* Start Text to read *
I was intrigued to know of the options available to a collector specialising in vintage prints of one particular city neighbourhood, from a very particular era. What images existed, was it solely waif-like children playing on street corners, or was there more to be seen? Neil explained, “Oh, quite a few, I wasn’t interested in particularly general landscape work, but there is one or two showing the demolition of the Gorbals but that is enough just as the background. I was more interested in the social side of it. How the children amused themselves, you know children have a capacity to enjoy themselves no matter what the conditions are. And I had to have photographs of the situations in pubs, now you see some older ones there. I actually commissioned a young photographer, Johan Campbell, who comes from Glasgow, to go back over and photograph, to go inside the pubs of Glasgow, and of Celtic supporters, and also to photograph outside the games. I also have work by David Gillanders, I got to know him quite well. I just love his work. I think he is the only serious social photographer that I’ve encountered in recent years. So I thought I had to include his work. So it’s not just about children, I mean Glasgow on a Friday night it shows the vicious side of it, but then that does exist. And I think it should be recorded. It’s not meant to be a sweety confectionery type of collection. It’s meant to be hard and tough. I’m not sure if that comes over.” He continued, “I’ve got a series done by a South African artist of men coming out of the shipyards and in the pubs, standing there you know with a pint and a half, they’re getting drunk before they go home and give what’s left to their wives.”
I asked Neil what his wife Blanche, who hails from Ayrshire, thinks of his collecting habit, “…my wife has put a stop to this for the time being. She says I have to find a home for it, you know preserving photographs is not an easy task. They have to be in terms of temperature and humidity well preserved. I’ve done my best here but now I need storage. So I’ve certainly paused it for further reflection. Let’s put it that way and this collection as such stands on its own and I think my next job is to find a home in Scotland for it.”
I was intrigued as to whether or not his wife lends a curatorial eye when viewing work to purchase, Neil laughed, “Ha! She’s a good critic, let’s put it that way!”
And what of the work that escaped, sometimes even good collectors can’t find everything. Without pause, Neil replied, “yes there was a guy– Joseph McKenzie. I met Joseph half a dozen times in his home. I viewed his collection. I would have died to have some of those works. He was not budging. And we kept a correspondence, over several years.”
And now in the era when everything is limited edition and aimed to be collectible, with the internet and it’s plethora of selling and buying sites, auction houses and yard sales, is it easier now to collect these prints? “Getty bought most of the Picture Post and it is easy to look at those photographs and buy modern prints but that was not my interest. So yes you can. I was interested in getting older prints as original as possible, as close to the date as I could that they were photographed. That’s part of the art of collecting I think and that’s why I think the collection has a little bit of heft. Yes you could put together a modern print version of the collection very easily indeed.”
* End Text to read *
* Start Supplied data *
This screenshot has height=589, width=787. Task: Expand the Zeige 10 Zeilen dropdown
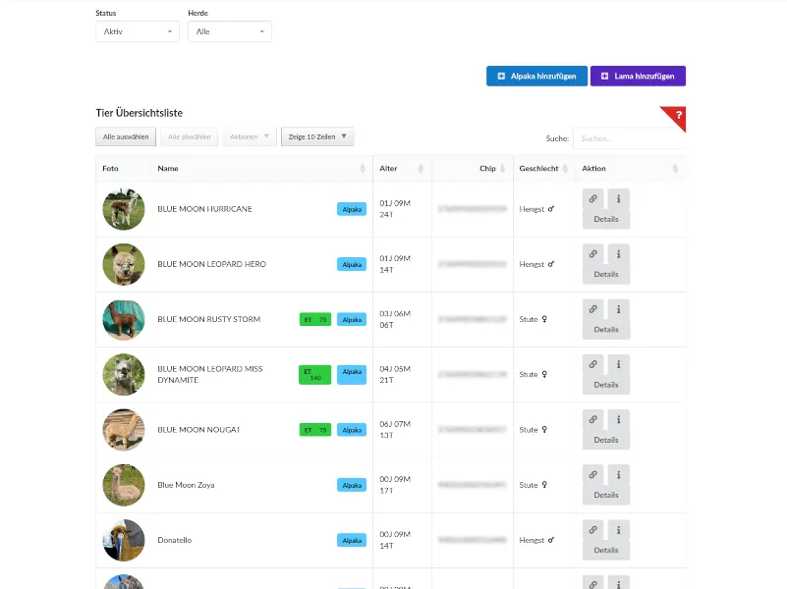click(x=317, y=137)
* End Supplied data *
* Start Supplied data *
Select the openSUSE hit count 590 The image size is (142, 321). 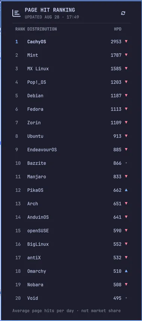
* End Supplied data *
Given exercise 1:
Using the interview about the photograph collection above, decide whether each statement agrees with it. Answer yes or no for each, and quote the words that decide it.
(a) Neil commissioned Johan Campbell to take photographs inside Glasgow pubs.
(b) Neil's wife Blanche comes from Glasgow.
(c) Joseph McKenzie sold Neil several works from his collection.
Given exercise 2:
According to the interview about the photograph collection, who bought most of the Picture Post?

Correct response 1:
(a) Yes: "I actually commissioned a young photographer, Johan Campbell, who comes from Glasgow, to go back over and photograph, to go inside the pubs of Glasgow"
(b) No: "his wife Blanche, who hails from Ayrshire"
(c) No: "He was not budging."

Correct response 2:
Getty bought most of the Picture Post.